Q: Can you talk to us about biometric identification methods as part of risk departments’ AML and KYC strategies?
JF: Biometrics will become a very useful tool in replacing passwords, but again we recommend the best strategies are multi layered in sophistication and approach. It has been proven again and again that there is no silver bullet approach with fraud and this is just as relevant here. What we’re seeing as a best practice is a multi-layered approach that gets as much contextual information from all parts of the interaction, whether that be KYC, KYD (know your device) or transaction information so you can make a fully informed choice – ideally in real time – to accept, reject or review.
Q: Article 97 in the European Payment Service Directive (PSD2) demands Strong Customer Authentication (SCA). What are the consequences of PSD2 for risk management departments of financial institutions in the global cross-border e-commerce space?
JF: The consequences will be threefold.

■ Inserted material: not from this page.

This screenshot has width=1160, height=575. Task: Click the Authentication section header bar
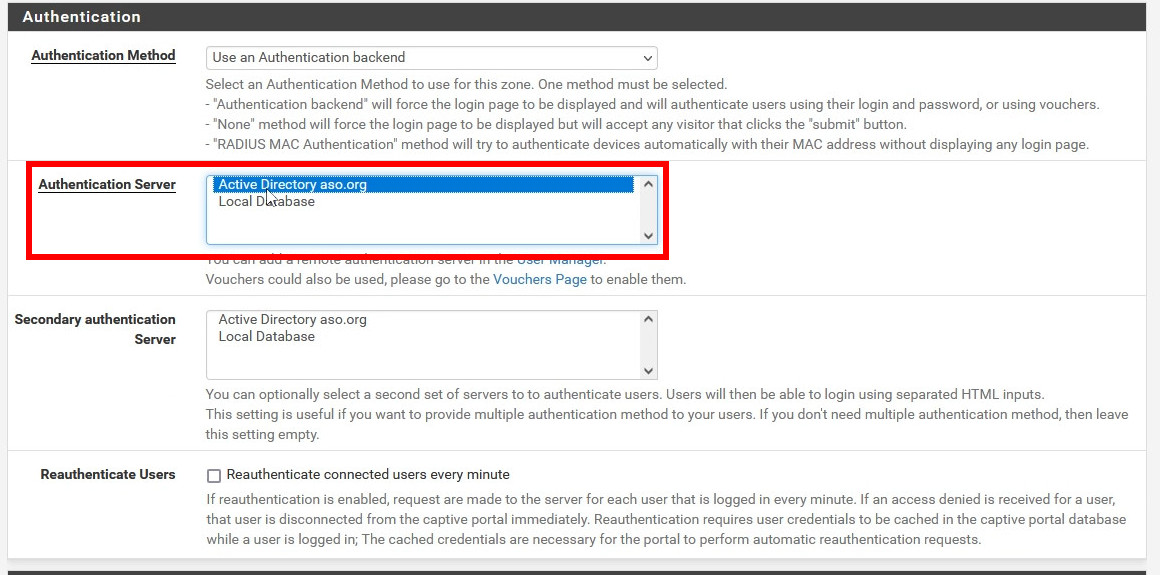pos(580,17)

They are checkout conversion, the technology necessary to implement these provisions, and the organizational impact. Next month we expect the revised technical standards that offer specific guidance on what constitutes “strong customer authentication” and there is an expectation this will be less intrusive on the customer shopping journey, but we will have to wait and see. We are leveraging our 100% permanent device fingerprint so that a merchant can reliably send contextual and “in-app” messages seeking confirmation from the consumer via a secured channel.

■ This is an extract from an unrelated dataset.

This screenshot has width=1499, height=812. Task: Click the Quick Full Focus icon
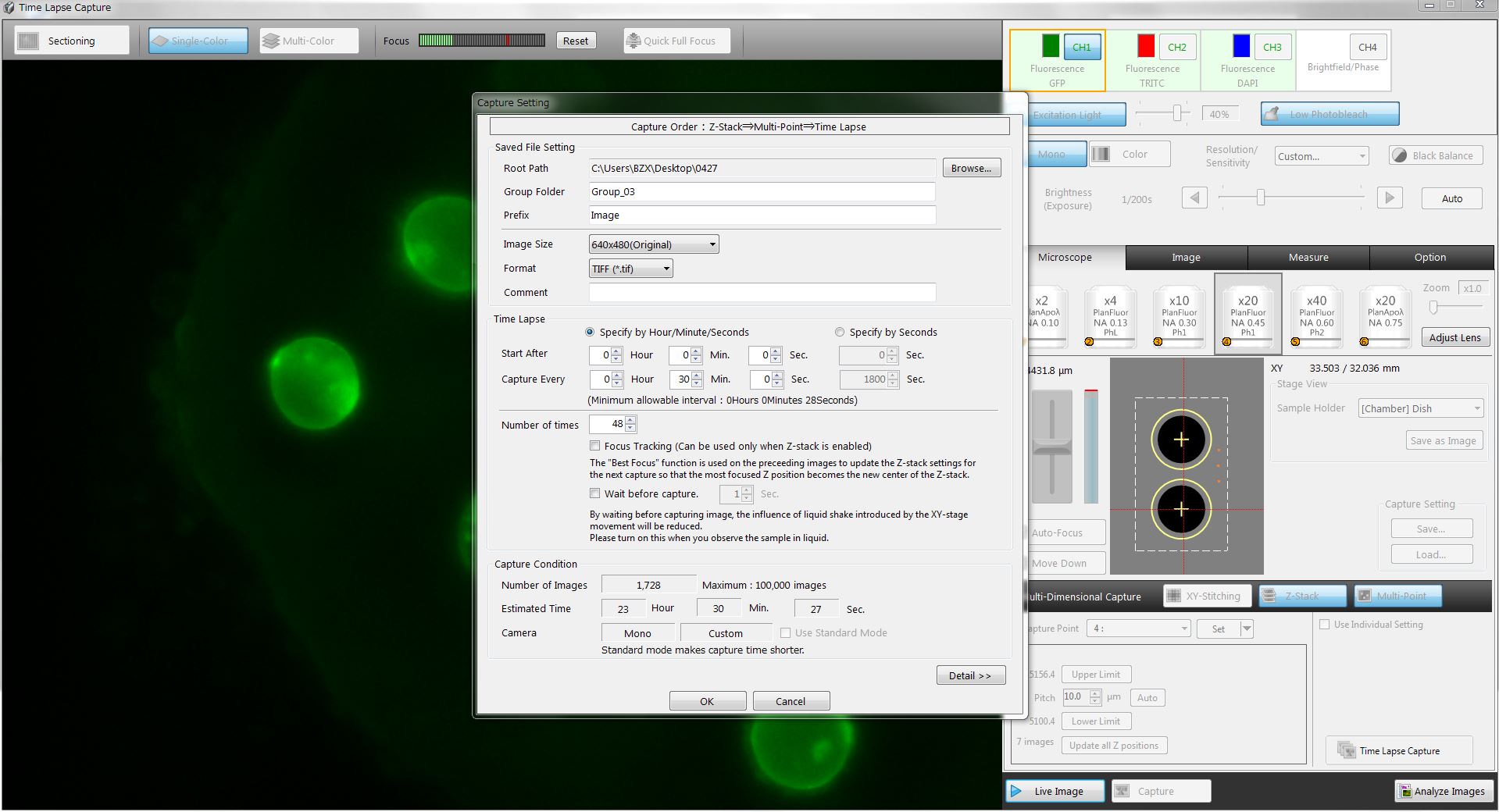pos(634,41)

Q: Merchants Category Codes (MCCs) and risk analysis are crucial during the client acceptancy process. They are part of a merchant acquirers legally required due diligence program. Although the travel industry isn’t considered “high-risk” from a reputational (damage) perspective, it is high-risk in many other ways. Could you explain why and what strategies the travel industry should apply in order to detect and reduce its alarming fraud figures?

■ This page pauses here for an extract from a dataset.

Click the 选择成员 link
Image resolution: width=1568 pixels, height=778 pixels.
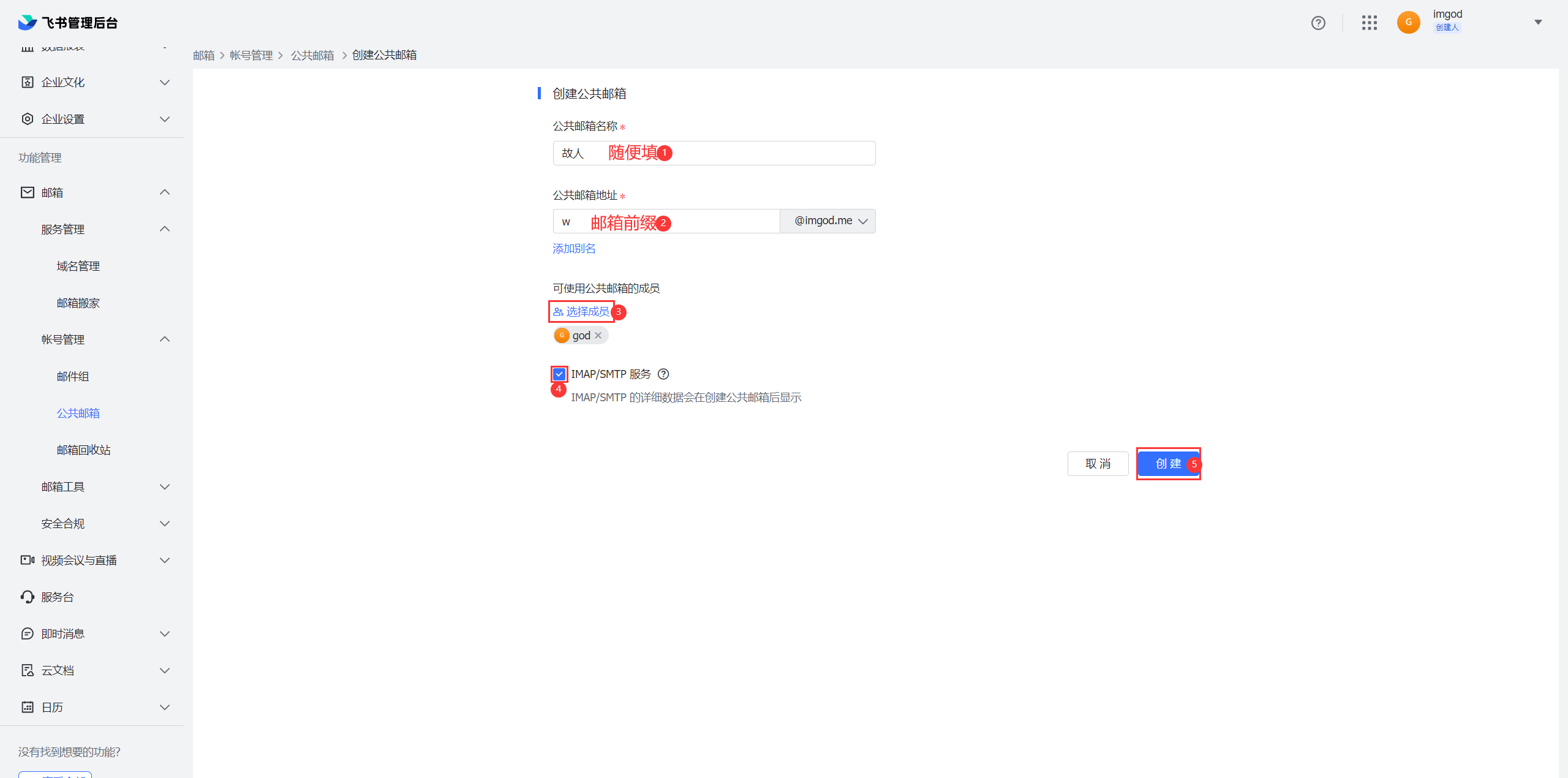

JF: To use an analogy, the acquiring world is comparable to the insurance business model. Merchant acquirers underwrite the perceived risk they can tolerate and create a portfolio. Travel can be viewed as higher risk given the size of transactions, volume of transactions and exposure to economic factors and consumer demand. The best travel companies use tools that analyze and allow trusted customers to flow swiftly through the buying experience, whilst spotting anomalies and stopping the suspicious devices and users.
Q: Inauth was recently acquired by American Express, which is a great achievement for such a young company. What makes your solutions so powerful that they raised the interests of Amex?
The acquisition complements and enhances American Express’ comprehensive data analytics and fraud prevention capabilities, which have enabled Amex to achieve the lowest fraud rates in the industry. The acquisition also positions the company to capture new opportunities as more consumer activity – from payments to account origination and servicing – moves to digital channels.
As commerce has increasingly shifted to online and mobile channels, so too has the risk of fraud. Seventy percent of U.S. merchants have experienced an increase in sales through online and mobile channels over the previous year, according to the 2016 American Express Digital Payments Security Survey. 1 At the same time, 60% of merchants reported having experienced fraud from online and mobile sales.